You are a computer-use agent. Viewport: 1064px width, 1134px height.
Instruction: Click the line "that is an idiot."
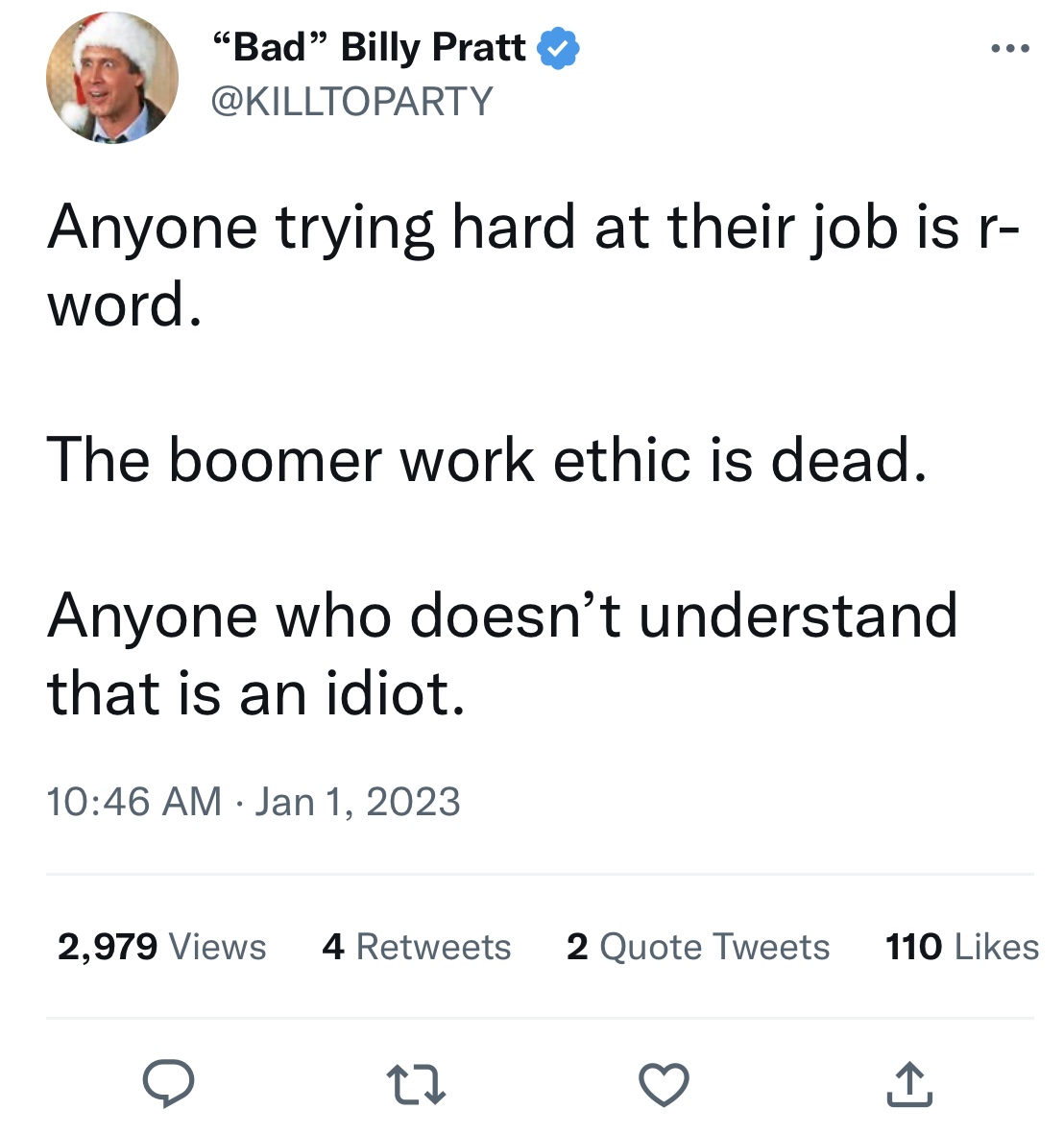(x=256, y=692)
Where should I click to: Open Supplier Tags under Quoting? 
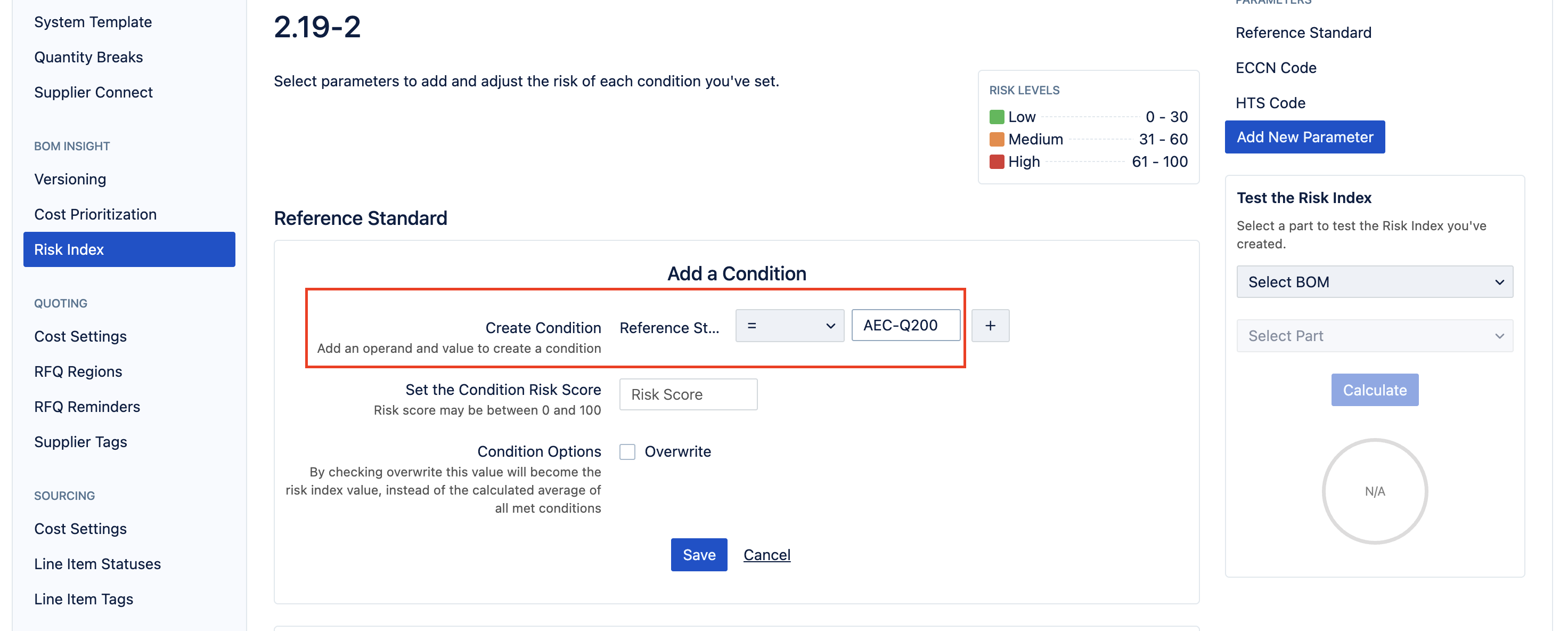click(x=80, y=442)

# Challenge
Rewrite all the records with "Supplier Tags" replaced by "Vendor Tags" and everything else unchanged. Leave out the pictures.

# Exercise solution
You are a computer-use agent. Viewport: 1064px width, 1134px height.
Instruction: Click the line "that is an idiot."
(x=256, y=692)
Where should I click to: Open Vendor Tags under Quoting? 
click(x=80, y=442)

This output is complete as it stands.